Stoner ha sfilato il titolo iridato a Lorenzo conquistando la gara in casa a Phillip Island. In Australia ha coronato il sogno di vincere nel suo paese e di avere in tasca il titolo mondiale. Ecco tutte le dichiarazioni di Casey al traguardo.Campione del mondo il giorno del suo compleanno a Phillip Island, sul circuito di casa. Cosa poteva volere di più Casey Stoner. Essere papà è la risposta che dà ai giornalisti. E anche questo traguardo lo raggiungerà tra quattro mesi.

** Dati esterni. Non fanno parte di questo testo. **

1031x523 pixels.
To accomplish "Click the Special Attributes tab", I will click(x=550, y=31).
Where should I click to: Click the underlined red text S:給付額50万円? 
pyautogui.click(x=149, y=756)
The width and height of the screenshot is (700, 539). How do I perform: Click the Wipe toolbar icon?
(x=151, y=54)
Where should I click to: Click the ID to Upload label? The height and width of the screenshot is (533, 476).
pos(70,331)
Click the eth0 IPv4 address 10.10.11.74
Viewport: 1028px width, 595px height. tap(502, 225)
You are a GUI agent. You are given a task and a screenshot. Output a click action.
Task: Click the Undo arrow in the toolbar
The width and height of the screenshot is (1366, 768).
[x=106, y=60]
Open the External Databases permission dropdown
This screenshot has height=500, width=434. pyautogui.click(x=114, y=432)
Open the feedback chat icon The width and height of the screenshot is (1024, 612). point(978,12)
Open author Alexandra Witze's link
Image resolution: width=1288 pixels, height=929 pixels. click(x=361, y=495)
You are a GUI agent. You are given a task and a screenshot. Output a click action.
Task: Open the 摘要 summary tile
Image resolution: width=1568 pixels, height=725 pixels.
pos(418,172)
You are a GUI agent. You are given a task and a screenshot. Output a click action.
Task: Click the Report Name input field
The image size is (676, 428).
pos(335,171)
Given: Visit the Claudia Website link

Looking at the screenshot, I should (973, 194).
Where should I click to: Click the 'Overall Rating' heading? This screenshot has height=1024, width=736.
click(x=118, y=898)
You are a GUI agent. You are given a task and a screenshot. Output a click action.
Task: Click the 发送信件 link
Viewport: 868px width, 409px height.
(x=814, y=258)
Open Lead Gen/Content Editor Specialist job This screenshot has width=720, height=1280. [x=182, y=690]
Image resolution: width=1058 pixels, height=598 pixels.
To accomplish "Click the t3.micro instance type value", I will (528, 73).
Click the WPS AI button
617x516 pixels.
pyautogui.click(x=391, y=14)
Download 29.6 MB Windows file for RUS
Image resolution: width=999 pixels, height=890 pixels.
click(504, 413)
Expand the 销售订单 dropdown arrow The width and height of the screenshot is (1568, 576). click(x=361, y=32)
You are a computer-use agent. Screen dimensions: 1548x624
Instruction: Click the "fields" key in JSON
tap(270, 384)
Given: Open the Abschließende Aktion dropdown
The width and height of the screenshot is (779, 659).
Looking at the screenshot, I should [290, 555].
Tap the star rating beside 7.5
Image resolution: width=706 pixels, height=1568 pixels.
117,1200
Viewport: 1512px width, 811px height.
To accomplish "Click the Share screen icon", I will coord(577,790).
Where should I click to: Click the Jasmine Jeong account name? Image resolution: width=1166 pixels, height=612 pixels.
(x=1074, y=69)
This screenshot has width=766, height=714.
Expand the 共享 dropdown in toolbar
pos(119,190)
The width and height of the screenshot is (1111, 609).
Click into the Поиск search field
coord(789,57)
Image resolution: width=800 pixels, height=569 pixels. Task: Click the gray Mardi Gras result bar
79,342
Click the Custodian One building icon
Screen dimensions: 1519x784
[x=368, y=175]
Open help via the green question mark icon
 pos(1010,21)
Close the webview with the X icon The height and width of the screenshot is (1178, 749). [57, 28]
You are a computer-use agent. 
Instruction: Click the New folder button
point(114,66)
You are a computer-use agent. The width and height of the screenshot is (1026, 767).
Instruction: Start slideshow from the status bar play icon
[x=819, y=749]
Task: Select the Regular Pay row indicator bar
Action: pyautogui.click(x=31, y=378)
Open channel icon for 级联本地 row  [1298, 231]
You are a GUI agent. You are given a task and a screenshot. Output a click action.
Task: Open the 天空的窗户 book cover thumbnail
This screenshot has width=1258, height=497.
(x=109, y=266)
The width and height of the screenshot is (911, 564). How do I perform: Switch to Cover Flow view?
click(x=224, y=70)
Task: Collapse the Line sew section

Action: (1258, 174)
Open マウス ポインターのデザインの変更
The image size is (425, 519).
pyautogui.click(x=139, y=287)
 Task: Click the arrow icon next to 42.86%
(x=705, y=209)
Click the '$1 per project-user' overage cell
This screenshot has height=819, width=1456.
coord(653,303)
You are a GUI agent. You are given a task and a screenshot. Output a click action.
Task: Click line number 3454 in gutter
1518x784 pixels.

L’australiano approfitta della conferenza stampa per ricordare l’avventura famigliare che sta per coinvolgerlo: soltanto la paternità potrà farlo girare ancora più veloce. È questo il messaggio. L’unico neo della giornata, aver vinto senza darsi battagli con Lorenzo.

La vittoria sul circuito di Phillip Island ha coinciso con la conquista del titolo iridato. Poi ricorda il suo primo titolo mondiale (questo è il secondo per Stoner), conquistato con la Ducati nel 2007. Con la casacca oggi vestita da Rossi, sapeva di conquistare una vittoria inaspettata.

In Italia, nessuno avrebbe scommesso su di lui e il merito del successo fu dato in buona parte alla moto. Da quando è alla Honda, invece, tutto è cambiato. Perché, dice Stoner, non è sotto pressione, c’è un buon gruppo tecnico e sportivo e dall’inizio della stagione il peggior risultato è stato il podio.